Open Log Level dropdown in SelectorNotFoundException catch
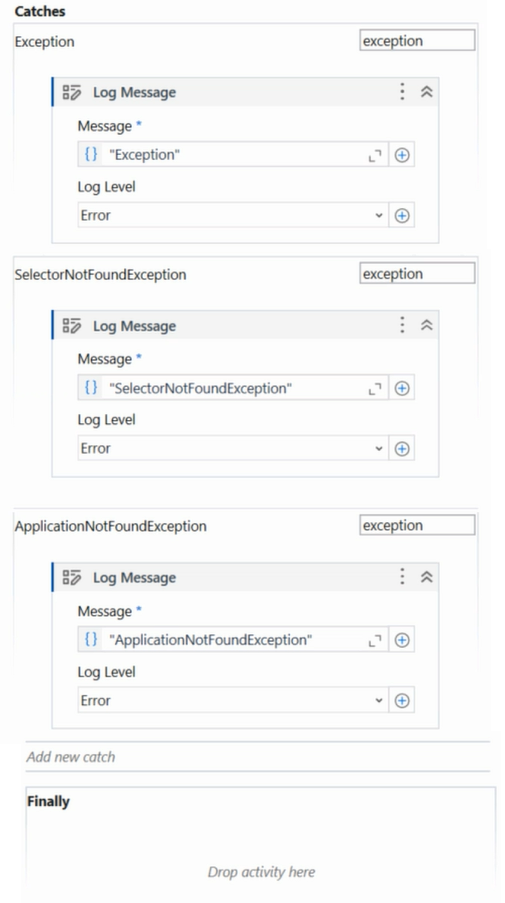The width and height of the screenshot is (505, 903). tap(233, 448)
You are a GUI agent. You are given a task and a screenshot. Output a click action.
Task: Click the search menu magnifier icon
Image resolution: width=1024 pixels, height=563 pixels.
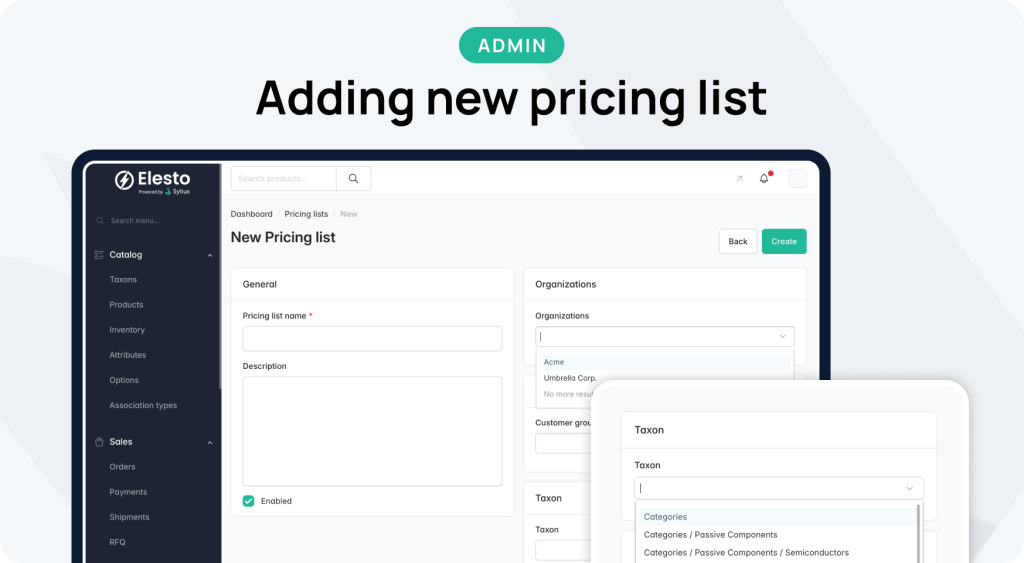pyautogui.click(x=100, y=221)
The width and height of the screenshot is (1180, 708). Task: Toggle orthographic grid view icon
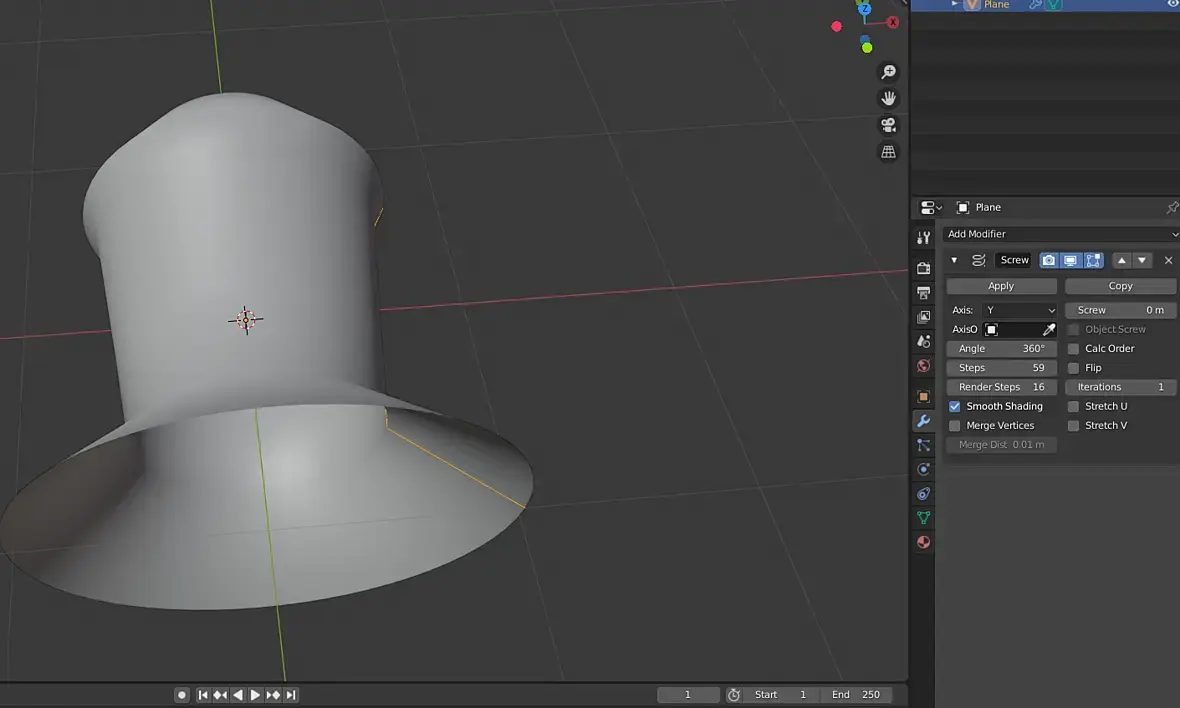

About this exercise → Every line of the listing that holds "icon" should be found and copied.

Problem solution →
Task: Click the search menu magnifier icon
The width and height of the screenshot is (1180, 708). Task: Toggle orthographic grid view icon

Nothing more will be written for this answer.